Я спрашиваю, можно ли найти для мессы музыку.
У них есть переносной магнитофон «Филипс», настолько потрепанный, что с трудом верится, что он еще может играть. Его включают в розетку с благоговением, которое испытывал бы ценитель, откупоривающий бутылку редчайшего вина.
Диакон показывает мне несколько старых дисков. Большая часть уже не читается, так как с них слезло металлическое покрытие, другие погнуты, третьи сильно исцарапаны.
По иронии судьбы, единственным целым диском оказалась Paukenmesse Гайдна. Месса времен войны. Музыка, всегда поражавшая меня своей энергией и жизненной силой. Трудно найти что-либо более далекое от этого сборища живых мертвецов, стоящих словно в очереди и отзывающихся механически на все мои слова.
Это не та реакция, которой я ожидал.
Я служу мессу спиной к верующим. После Великой Скорби мы молимся так по решению кардинала-камерленго. Обыкновенные люди, согрешившие, разрушив Землю, были отлучены от прямого общения с Богом. Только совершающий богослужение священник может смотреть на дарохранительницу, которая в данном случае представляет собой покрытую белым платочком металлическую креманку. В ней находится двадцать кусочков предельно тонко нарезанного хлеба. Но и это само по себе уже чудо – последний хлебный колос умер двадцать лет назад. Это не настоящий хлеб. Мне объяснили, что мука, из которой он приготовлен, сделана из выращиваемого здесь в свете неоновых ламп гибридного злака. Но пахнет он похоже на настоящий хлеб.

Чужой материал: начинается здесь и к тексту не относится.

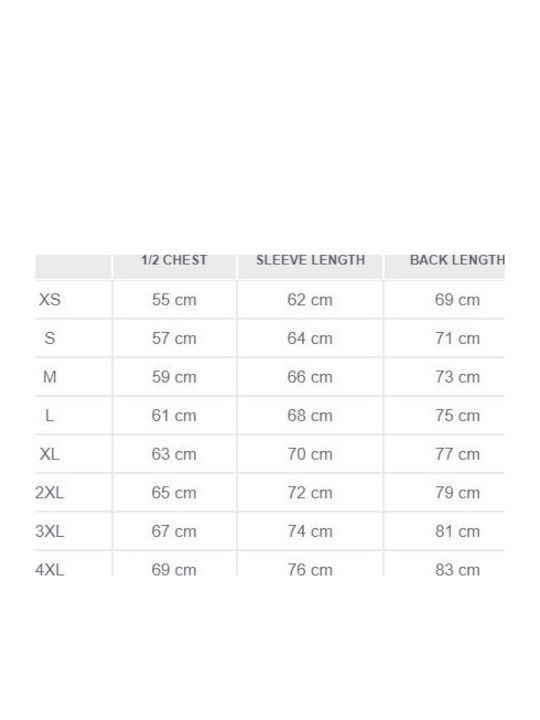Viewport: 540px width, 720px height.
Task: Select the 83 cm back length cell
Action: (457, 570)
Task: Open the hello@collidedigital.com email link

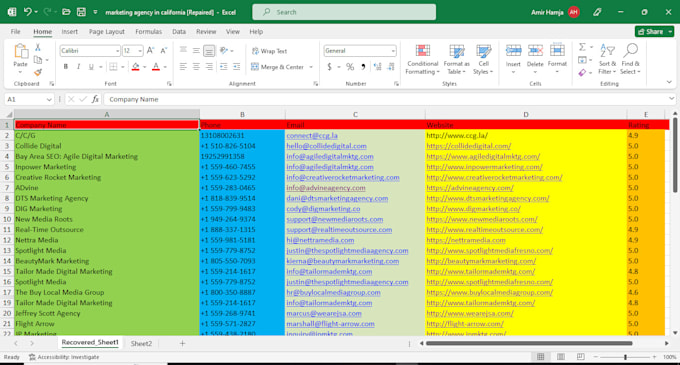Action: (326, 146)
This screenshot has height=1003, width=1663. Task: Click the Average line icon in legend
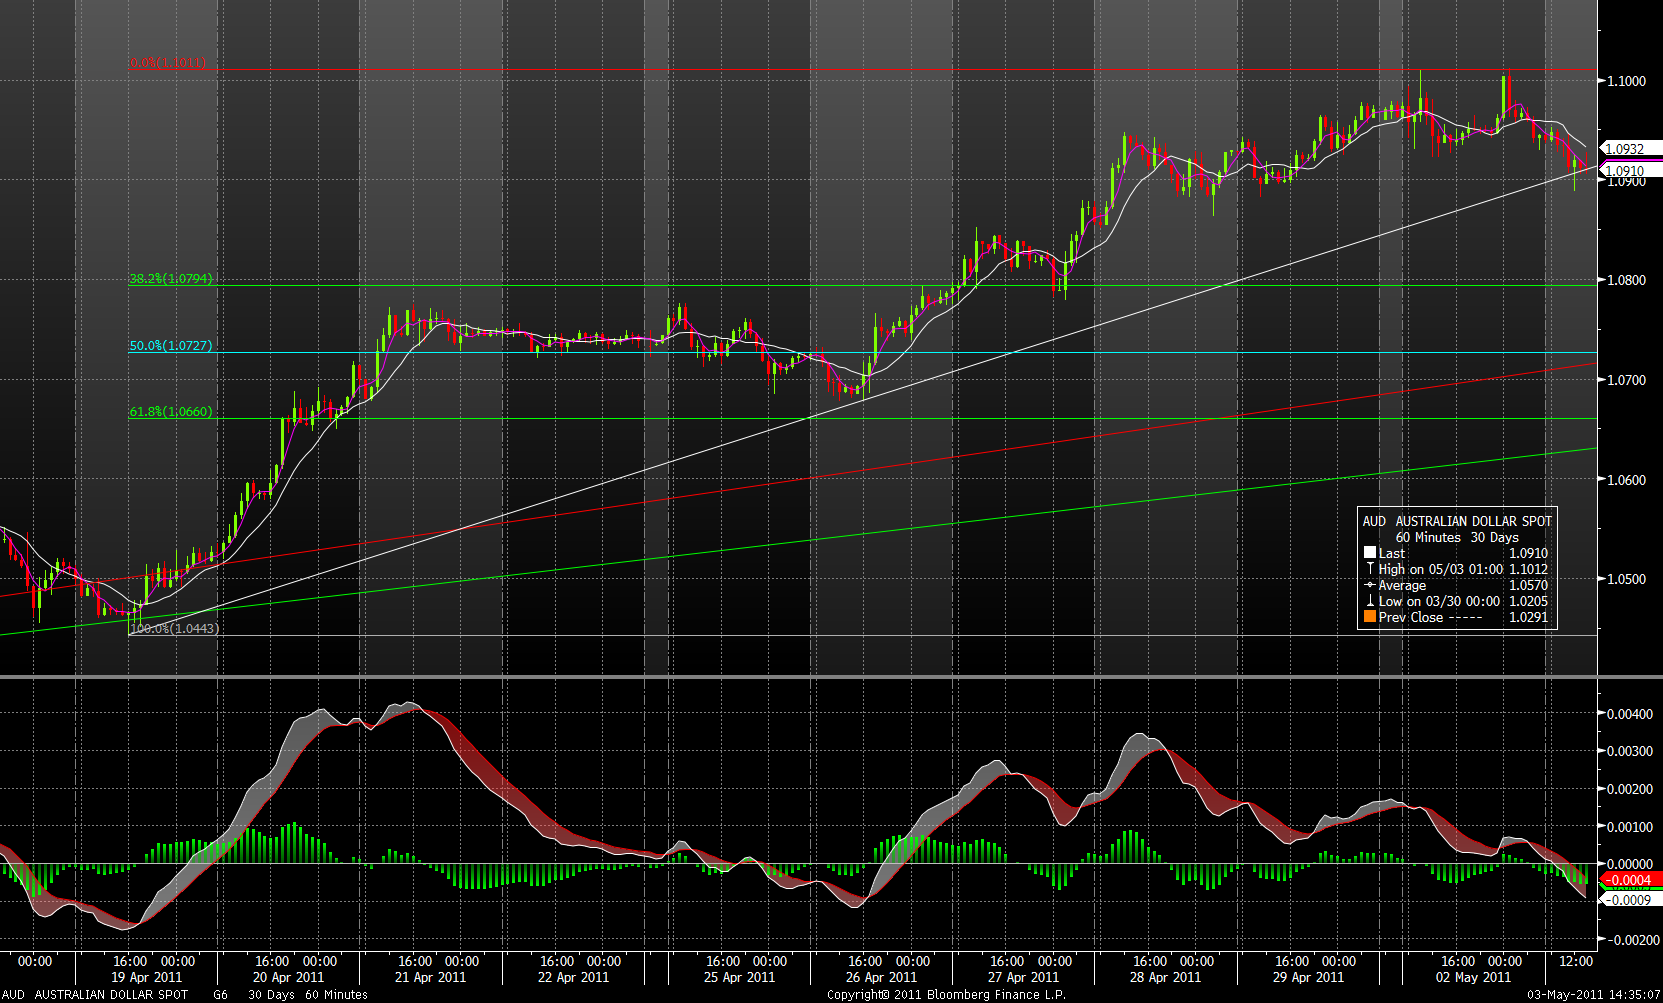[x=1370, y=585]
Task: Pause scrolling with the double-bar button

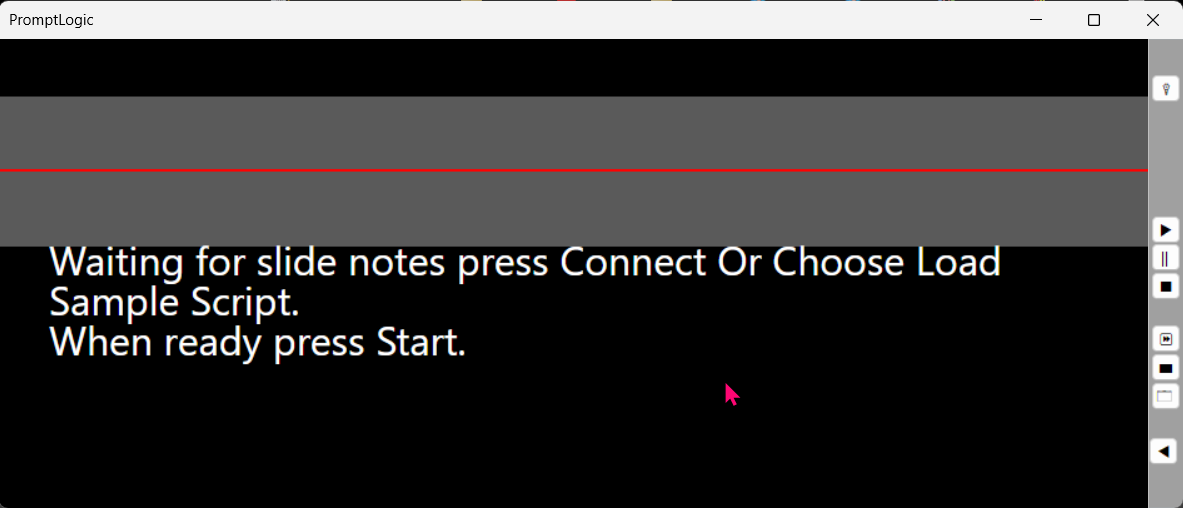Action: (1165, 259)
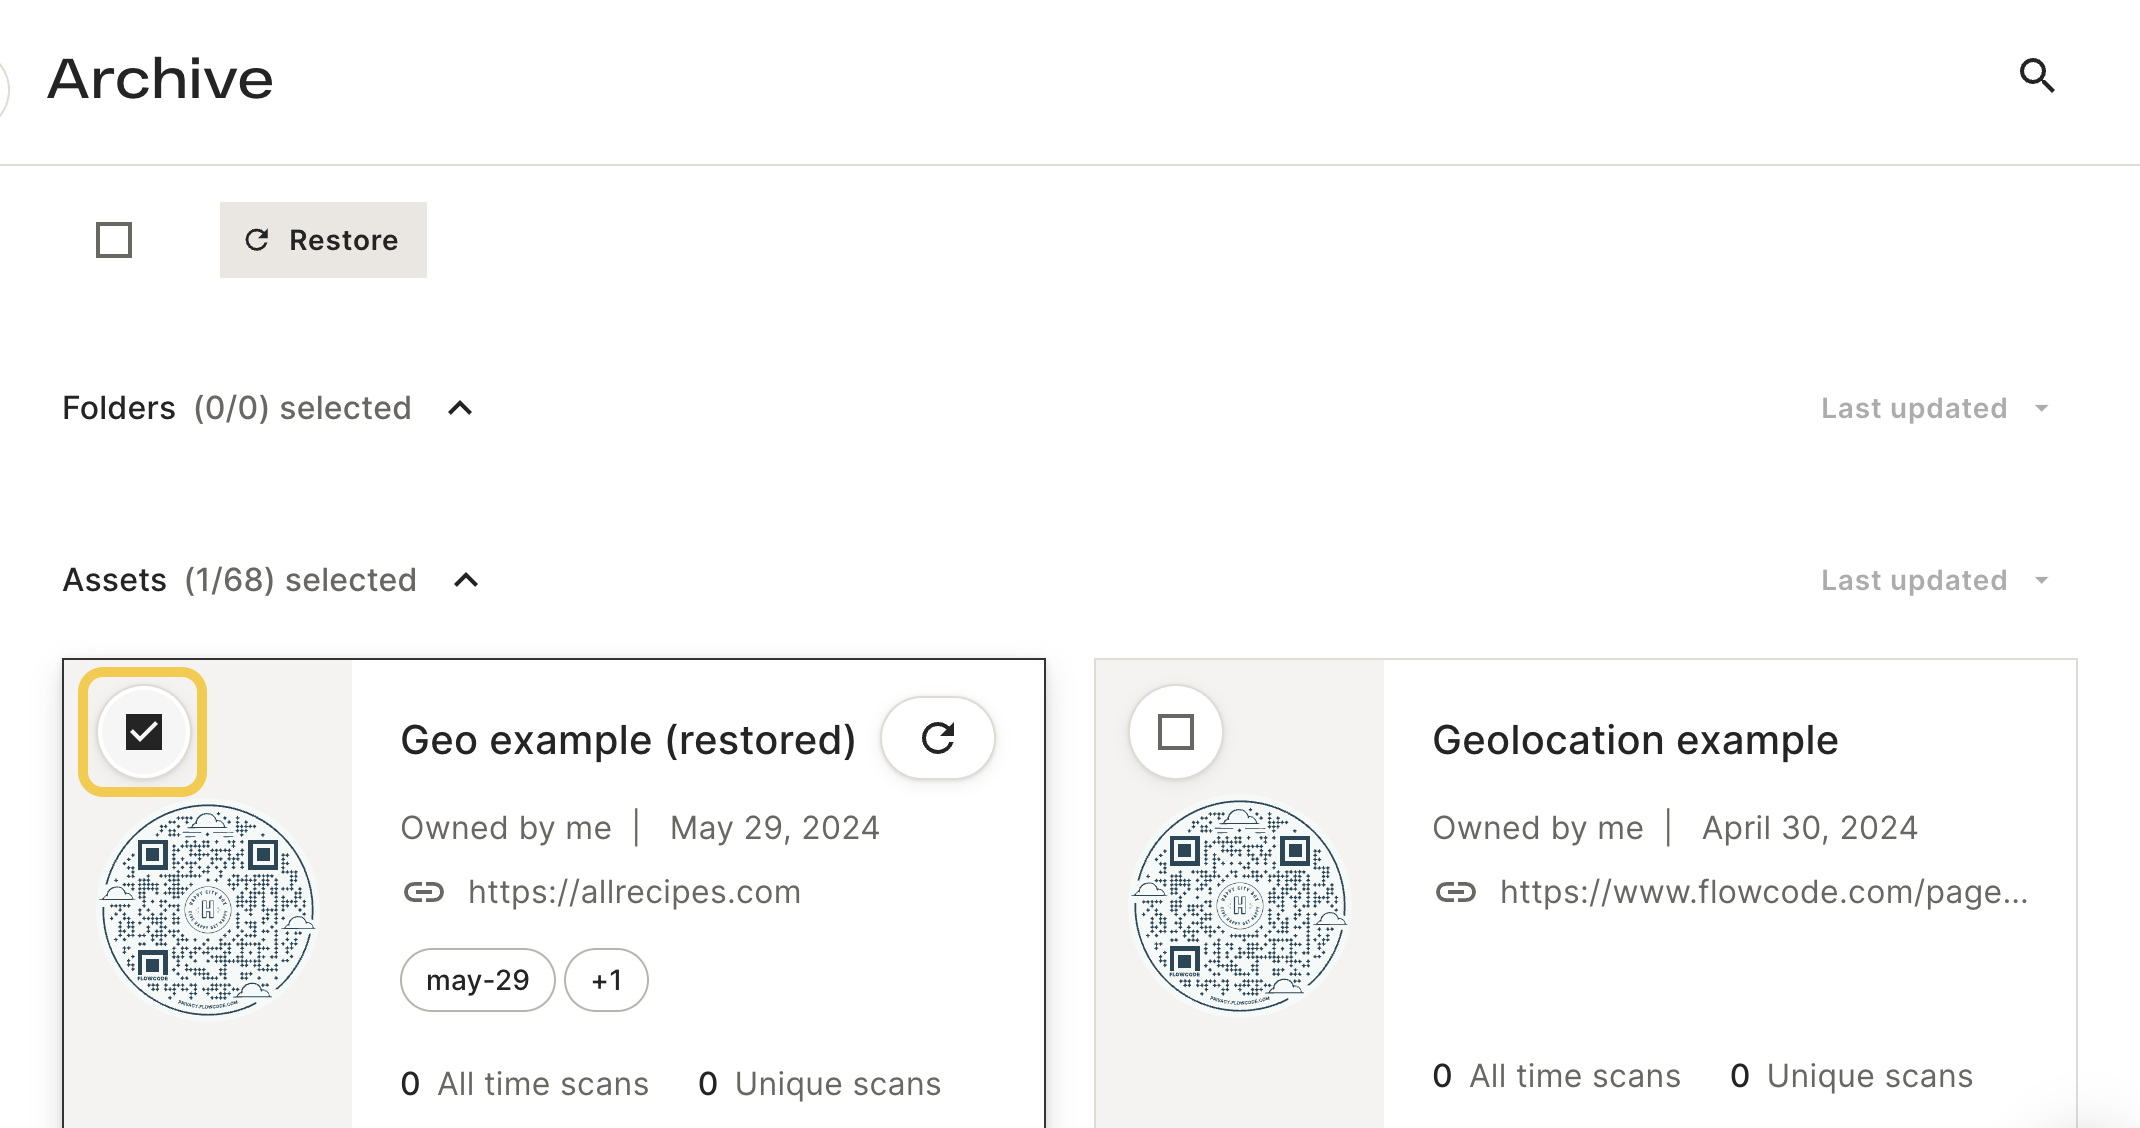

Есть и вино, нормальное, хоть я уже много лет и не пью его. Лоза, которая родила его, руки, которые обработали его, – теперь пепел. Но его вкус все тот же, и, испивая его, чувствуешь жар старой земли, нежность солнца.
Хлеб, вино и вера.
Одного из трех этих элементов мне не хватает.
Но я все же произношу правильные слова, делаю предусмотренные ритуалом движения. Я восхваляю Господа и молюсь ему, произношу Credo[39] хором с теми, кто на недолгое время стал моей паствой.
Когда приходит время, я оборачиваюсь и иду к верующим с чашей облаток.
Но только двое из них подходят к причастию. Остальные остаются на своих местах с опущенными головами. Я смотрю на жену диакона. Несмотря на то что ее голова опущена, я вижу слезы на ее щеках. Ее подбородок дрожит в попытках удержать слезы.
Я думал, что после мессы люди задержатся в зале, чтобы поговорить со мной. Но все они уходят и оставляют меня в одиночестве убирать вещи, которые я использовал для службы. Я снимаю псевдоепитрахиль и складываю ее аккуратно, как будто она настоящая, одно из тех расшитых и позолоченных одеяний, которые придавали мессе особую атмосферу. Потом я съедаю гостии, чтобы быть уверенным в том, что они не будут осквернены.
Этого я никогда не понимал. Что может быть худшим осквернением, чем пропускать освященный хлеб и вино по телу, чтобы затем извергнуть их как мочу и кал?
Но я научился подчиняться. Церковь – не демократический институт.
Опустошив креманку, я несколько мгновений колеблюсь, размышляя, что с ней делать. Она довольно тяжелая и сделана из металла, похожего на серебро. По ее форме невозможно определить ее возраст. Долгие годы использования исцарапали ее поверхность, но внутренняя часть еще блестит. В одно мгновение, пока я держу ее в руке, мне приходит в голову глупая мысль, что эта чаша могла бы быть Граалем.
Чья-то рука тихо стучит в дверь.
– Войдите, – говорю я.
Показывается лицо пожилой диаконовой жены.
– Можно войти, святой отец?
– Конечно. Входите, пожалуйста.
Это очень маленькая женщина. Когда-то она была не такой. Может, она даже была красива. Но теперь она напоминает сухое деревце.